Por fim, destacamos que a nova Lei de Licitações deveria acabar com a aberração — que ainda existe — de aplicação de norma de contratos administrativos para parcerias entre o Estado e a sociedade civil. A Lei 14.133/21 (nova Lei de Licitações) dispõe de maneira enfática — Artigo 3º Não se subordinam ao regime desta Lei: II – contratações sujeitas a normas previstas em legislação própria. Particularmente, penso que isto ainda será objeto de batalhas infrutíferas, obsoletas e ineficazes. A ver. Por hora, fica a reflexão — é preciso padronizar a aplicação das normas de terceiro setor e conferir segurança jurídica à sociedade civil organizada.

 


Notas

[1] essa matéria relativa ao terceiro setor é uma matéria em que não há paz nem na doutrina, nem na jurisprudência. (BRASIL, Supremo Tribunal Federal. ADIn 1.923/DF. Rel.: Exmo. sr. min. Luis Fux, pág.2)

[2] Único benefício originalmente na Lei – Art. 3º Nenhum favor do Estado decorrerá do título de utilidade pública, salvo a garantia do uso exclusivo, pela sociedade, associação ou fundação, de emblemas, flâmulas, bandeiras ou distintivos próprios, devidamente registrados no Ministério da Justiça e a da menção do título concedido. (Lei nº 91/1935)

[3] BRASIL, Supremo Tribunal Federal. ADIn 1.923/DF. Rel.: Exmo. sr. min. Luis Fux, pág.30)

[4] Existe, concernente à Reforma Administrativa da EC no 19/98, um modelo de gestão desburocratizada. Ora, no lugar de ampliar os mecanismos de fiscalização social, a solução fácil é burocratizar a máquina, valorizar excessivamente o controle contábil financeiro a partir dos procedimentos e não dos resultados. O próprio TCU vem recomendando sistematicamente em seus relatórios que para a prática da boa governança o Brasil e seus órgãos administrativos devem fazer uma transição de “accountability de processos” para “accountability de resultados”. [BRAYNER, AVA. Eficiência e Controle na execução dos recursos públicos em Organizações Sociais: um estudo de caso. Direito Administrativo e Gestão Pública II, p. 383-400, 2015.]

[5] Brayner, André. O Leviatã contra as políticas públicas para a cultura. Conjur.

[6] Art. 66. A prestação de contas relativa à execução do termo de colaboração ou de fomento dar-se-á mediante a análise dos documentos previstos no plano de trabalho, nos termos do inciso IX do art. 22, além dos seguintes relatórios: I – relatório de execução do objeto, elaborado pela organização da sociedade civil, contendo as atividades ou projetos desenvolvidos para o cumprimento do objeto e o comparativo de metas propostas com os resultados alcançados; (Redação dada pela Lei nº 13.204, de 2015) II – relatório de execução financeira do termo de colaboração ou do termo de fomento, com a descrição das despesas e receitas efetivamente realizadas e sua vinculação com a execução do objeto, na hipótese de descumprimento de metas e resultados estabelecidos no plano de trabalho. (Redação dada pela Lei nº 13.204, de 2015)
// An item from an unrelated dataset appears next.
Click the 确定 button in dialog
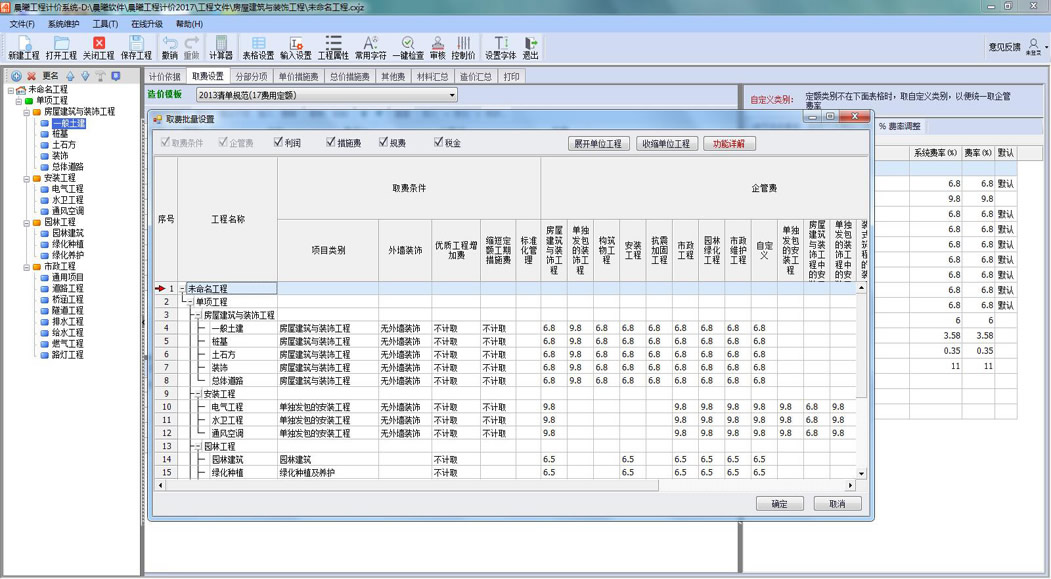1051x579 pixels. (779, 504)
[7] Art. 72. § 2º. Quando a prestação de contas for avaliada como irregular, após exaurida a fase recursal, se mantida a decisão, a organização da sociedade civil poderá solicitar autorização para que o ressarcimento ao erário seja promovido por meio de ações compensatórias de interesse público, mediante a apresentação de novo plano de trabalho, conforme o objeto descrito no termo de colaboração ou de fomento e a área de atuação da organização, cuja mensuração econômica será feita a partir do plano de trabalho original, desde que não tenha havido dolo ou fraude e não seja o caso de restituição integral dos recursos. (Incluído pela Lei nº 13.204, de 2015)

André Brayner é mestre em Direito Constitucional pela Universidade de Fortaleza (Unifor), com atuação científico-jurídica preponderante nos campos relacionados ao Direito Internacional, direitos culturais e terceiro setor, professor de Direito e diretor do Instituto Brasileiro de Direitos Culturais (IBDCult).